_Record set_.
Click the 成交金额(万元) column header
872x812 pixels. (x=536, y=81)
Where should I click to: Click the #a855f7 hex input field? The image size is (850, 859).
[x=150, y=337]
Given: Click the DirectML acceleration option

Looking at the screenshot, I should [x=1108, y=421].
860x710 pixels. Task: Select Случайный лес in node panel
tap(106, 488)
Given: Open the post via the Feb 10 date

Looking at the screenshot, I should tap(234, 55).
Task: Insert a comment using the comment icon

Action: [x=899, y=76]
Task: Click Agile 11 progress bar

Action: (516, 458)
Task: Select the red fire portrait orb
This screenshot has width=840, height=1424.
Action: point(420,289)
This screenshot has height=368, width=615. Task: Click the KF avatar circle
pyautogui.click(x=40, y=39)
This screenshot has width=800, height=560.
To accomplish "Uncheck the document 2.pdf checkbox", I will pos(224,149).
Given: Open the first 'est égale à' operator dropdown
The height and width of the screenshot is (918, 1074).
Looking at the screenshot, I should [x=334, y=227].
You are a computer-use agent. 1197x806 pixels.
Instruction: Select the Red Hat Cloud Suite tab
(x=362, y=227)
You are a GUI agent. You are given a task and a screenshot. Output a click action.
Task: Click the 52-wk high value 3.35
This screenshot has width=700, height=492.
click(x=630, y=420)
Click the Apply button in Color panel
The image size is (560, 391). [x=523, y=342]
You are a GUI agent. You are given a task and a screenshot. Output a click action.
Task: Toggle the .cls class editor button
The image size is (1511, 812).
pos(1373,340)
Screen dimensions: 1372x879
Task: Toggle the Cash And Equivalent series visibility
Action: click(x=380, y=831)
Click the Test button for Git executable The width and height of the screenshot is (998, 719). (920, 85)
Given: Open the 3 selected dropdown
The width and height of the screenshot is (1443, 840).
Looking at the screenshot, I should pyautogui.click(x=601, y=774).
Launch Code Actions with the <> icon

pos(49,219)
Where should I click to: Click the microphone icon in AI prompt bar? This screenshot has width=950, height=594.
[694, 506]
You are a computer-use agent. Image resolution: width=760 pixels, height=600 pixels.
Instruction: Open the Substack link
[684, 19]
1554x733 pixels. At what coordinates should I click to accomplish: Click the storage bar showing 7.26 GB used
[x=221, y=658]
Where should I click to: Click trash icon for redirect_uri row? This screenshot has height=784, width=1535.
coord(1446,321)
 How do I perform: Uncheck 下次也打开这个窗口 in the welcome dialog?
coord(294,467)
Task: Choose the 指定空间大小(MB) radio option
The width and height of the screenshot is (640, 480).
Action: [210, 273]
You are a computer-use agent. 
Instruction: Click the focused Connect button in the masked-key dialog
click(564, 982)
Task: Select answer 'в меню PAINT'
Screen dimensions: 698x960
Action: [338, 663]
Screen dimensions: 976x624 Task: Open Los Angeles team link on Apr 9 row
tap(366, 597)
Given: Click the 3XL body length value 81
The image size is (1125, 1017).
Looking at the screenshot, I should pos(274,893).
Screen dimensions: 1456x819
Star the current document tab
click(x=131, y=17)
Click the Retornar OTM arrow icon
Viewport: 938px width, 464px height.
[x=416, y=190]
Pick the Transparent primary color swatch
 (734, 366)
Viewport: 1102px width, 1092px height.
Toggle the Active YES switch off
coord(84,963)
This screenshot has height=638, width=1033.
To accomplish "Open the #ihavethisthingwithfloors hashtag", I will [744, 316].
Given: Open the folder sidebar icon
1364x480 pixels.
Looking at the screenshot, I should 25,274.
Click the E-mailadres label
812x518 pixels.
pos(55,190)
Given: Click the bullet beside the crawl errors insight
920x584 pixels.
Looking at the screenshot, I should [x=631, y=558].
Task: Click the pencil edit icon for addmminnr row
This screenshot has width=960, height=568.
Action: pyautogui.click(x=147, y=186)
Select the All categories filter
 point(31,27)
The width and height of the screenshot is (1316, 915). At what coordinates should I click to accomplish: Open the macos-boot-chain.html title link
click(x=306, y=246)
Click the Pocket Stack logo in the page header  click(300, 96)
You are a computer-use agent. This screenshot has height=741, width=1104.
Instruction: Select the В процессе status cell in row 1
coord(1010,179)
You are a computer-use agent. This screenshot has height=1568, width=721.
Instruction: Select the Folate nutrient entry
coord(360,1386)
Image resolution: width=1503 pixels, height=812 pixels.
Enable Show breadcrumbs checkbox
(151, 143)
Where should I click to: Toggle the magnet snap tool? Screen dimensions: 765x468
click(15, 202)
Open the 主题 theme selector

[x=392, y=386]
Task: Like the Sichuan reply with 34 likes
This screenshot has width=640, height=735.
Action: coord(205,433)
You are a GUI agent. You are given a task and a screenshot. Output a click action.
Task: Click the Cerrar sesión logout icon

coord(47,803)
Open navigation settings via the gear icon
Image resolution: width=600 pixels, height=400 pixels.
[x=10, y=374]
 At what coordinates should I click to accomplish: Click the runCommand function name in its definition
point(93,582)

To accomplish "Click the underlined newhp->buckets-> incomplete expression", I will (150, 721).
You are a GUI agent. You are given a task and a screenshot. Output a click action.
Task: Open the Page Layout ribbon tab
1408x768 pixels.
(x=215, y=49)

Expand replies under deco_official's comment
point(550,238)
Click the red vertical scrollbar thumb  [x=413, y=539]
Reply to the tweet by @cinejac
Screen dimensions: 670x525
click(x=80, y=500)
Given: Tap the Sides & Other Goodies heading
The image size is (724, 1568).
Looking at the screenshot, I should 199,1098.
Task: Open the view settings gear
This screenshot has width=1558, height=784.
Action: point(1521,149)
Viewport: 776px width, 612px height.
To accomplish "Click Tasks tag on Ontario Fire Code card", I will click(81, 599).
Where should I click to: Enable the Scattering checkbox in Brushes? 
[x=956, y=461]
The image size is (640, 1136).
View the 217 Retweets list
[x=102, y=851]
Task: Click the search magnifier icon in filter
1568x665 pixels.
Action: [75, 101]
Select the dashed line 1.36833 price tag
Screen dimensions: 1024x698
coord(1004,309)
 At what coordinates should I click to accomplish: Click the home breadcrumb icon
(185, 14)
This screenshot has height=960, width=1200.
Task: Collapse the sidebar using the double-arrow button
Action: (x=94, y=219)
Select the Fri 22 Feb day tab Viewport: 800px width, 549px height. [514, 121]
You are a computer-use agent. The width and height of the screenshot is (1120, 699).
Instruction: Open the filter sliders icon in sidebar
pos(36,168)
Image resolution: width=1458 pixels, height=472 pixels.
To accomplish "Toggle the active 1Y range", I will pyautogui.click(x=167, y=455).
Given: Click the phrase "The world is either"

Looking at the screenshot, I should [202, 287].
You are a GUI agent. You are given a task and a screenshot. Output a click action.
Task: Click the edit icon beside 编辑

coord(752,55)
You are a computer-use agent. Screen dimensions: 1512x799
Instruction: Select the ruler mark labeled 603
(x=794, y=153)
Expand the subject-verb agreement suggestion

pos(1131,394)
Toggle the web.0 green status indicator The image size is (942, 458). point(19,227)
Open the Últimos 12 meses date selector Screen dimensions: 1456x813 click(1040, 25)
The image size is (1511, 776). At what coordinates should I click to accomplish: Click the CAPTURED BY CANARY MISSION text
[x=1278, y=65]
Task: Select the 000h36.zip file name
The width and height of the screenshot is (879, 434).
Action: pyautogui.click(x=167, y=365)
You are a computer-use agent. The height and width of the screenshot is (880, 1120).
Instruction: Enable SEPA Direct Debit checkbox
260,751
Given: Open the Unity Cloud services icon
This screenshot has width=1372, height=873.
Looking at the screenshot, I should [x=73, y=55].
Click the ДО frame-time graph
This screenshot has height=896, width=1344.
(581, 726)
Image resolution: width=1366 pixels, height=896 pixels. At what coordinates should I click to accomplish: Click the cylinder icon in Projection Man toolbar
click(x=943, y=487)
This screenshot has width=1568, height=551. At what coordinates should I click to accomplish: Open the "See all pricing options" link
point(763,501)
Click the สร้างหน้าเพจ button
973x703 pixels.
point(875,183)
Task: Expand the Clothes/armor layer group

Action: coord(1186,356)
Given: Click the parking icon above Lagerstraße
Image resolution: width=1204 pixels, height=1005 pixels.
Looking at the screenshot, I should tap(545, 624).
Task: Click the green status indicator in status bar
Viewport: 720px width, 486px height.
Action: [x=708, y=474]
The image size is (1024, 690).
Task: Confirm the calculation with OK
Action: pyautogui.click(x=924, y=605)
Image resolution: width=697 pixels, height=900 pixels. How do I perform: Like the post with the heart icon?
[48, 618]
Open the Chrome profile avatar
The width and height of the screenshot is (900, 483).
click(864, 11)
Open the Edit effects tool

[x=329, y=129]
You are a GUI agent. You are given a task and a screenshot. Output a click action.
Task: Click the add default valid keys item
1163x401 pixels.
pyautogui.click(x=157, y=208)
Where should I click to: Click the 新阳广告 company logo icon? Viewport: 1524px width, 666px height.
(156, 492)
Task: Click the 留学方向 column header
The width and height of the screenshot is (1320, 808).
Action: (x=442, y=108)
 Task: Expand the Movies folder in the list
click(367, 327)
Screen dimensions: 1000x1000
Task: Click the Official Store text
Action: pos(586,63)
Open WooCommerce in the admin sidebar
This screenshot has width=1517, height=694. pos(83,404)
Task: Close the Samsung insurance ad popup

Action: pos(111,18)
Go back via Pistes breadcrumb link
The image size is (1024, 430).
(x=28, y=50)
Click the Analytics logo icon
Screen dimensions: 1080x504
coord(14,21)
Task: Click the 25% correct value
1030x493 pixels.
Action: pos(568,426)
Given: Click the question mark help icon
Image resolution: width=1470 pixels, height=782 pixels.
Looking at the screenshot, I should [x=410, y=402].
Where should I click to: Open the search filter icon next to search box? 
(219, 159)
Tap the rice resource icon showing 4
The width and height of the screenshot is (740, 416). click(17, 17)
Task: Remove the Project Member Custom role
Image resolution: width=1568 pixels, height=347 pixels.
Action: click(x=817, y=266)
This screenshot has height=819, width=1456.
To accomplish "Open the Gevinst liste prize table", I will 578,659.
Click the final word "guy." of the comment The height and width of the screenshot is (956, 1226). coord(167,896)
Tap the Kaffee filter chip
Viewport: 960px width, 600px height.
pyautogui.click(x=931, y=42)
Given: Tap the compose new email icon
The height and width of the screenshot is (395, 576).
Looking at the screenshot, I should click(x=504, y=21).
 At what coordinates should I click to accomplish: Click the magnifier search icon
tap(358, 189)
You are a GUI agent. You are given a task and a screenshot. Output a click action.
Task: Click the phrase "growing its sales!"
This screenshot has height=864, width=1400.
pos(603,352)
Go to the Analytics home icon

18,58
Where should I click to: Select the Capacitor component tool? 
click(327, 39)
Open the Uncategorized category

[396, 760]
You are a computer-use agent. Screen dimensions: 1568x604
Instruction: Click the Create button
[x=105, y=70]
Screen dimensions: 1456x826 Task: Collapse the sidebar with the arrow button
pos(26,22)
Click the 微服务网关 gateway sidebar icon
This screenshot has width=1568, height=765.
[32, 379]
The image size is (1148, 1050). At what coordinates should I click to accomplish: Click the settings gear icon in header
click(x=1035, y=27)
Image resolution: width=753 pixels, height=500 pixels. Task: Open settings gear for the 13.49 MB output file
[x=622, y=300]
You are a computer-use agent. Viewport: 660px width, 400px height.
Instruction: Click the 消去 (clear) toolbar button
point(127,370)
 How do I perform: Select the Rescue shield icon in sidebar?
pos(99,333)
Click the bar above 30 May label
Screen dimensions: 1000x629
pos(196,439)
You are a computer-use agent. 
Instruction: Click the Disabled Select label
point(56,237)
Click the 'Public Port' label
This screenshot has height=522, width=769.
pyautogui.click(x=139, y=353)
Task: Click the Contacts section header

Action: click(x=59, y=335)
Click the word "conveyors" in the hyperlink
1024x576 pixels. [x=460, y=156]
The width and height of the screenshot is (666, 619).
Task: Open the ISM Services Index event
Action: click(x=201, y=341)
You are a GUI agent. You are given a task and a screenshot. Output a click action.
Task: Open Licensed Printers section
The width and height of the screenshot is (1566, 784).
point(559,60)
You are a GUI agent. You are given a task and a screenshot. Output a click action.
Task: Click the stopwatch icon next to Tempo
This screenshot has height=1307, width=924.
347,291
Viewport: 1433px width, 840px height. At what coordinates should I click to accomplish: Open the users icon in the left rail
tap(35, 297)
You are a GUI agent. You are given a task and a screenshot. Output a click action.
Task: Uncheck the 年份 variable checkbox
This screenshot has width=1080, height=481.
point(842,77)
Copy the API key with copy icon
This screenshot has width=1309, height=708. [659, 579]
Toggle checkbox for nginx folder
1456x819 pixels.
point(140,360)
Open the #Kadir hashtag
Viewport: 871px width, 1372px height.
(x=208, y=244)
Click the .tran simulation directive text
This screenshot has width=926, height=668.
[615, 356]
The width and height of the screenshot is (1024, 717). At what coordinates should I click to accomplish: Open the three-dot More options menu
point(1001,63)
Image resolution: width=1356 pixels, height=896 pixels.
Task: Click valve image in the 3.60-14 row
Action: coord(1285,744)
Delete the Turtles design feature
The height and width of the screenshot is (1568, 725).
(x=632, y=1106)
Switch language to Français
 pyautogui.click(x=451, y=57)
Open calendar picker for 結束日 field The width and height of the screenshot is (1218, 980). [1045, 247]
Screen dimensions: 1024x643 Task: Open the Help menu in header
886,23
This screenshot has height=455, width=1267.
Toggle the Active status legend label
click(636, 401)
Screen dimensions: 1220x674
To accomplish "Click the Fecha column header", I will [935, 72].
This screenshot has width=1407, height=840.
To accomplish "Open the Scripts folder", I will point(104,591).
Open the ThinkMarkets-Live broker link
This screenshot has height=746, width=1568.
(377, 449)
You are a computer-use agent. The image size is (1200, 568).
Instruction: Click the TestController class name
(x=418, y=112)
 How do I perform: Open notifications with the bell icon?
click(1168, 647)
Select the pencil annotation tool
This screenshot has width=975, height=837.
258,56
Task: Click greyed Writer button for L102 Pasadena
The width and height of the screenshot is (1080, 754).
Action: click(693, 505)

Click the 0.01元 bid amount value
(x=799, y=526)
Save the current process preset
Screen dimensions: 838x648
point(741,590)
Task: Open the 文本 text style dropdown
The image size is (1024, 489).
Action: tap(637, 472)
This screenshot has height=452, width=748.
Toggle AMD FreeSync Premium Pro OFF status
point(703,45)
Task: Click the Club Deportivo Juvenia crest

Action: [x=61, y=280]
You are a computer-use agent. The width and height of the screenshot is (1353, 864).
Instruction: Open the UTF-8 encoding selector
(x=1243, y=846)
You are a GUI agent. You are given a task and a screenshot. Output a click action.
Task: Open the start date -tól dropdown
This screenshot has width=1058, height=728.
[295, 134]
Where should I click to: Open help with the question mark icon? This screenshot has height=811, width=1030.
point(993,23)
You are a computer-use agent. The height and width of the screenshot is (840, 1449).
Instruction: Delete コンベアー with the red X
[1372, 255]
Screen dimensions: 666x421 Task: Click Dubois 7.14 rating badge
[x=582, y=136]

_Task to carry out_. Which lines above contain the word "resolution"? Locate each of them, matching case exactly, and copy it out in full.

_Result below_.
You are a computer-use agent. Image resolution: width=760 pixels, height=600 pixels.
Image resolution: width=1503 pixels, height=812 pixels.
Image resolution: width=600 pixels, height=400 pixels.
Image resolution: width=1458 pixels, height=472 pixels.
Image resolution: width=1366 pixels, height=896 pixels. At what coordinates should I click to accomplish: Click the cylinder icon in Projection Man toolbar
Image resolution: width=1204 pixels, height=1005 pixels.
Image resolution: width=697 pixels, height=900 pixels. How do I perform: Like the post with the heart icon?
Image resolution: width=1470 pixels, height=782 pixels.
Image resolution: width=1568 pixels, height=347 pixels.
Image resolution: width=753 pixels, height=500 pixels. Task: Open settings gear for the 13.49 MB output file
Image resolution: width=1356 pixels, height=896 pixels.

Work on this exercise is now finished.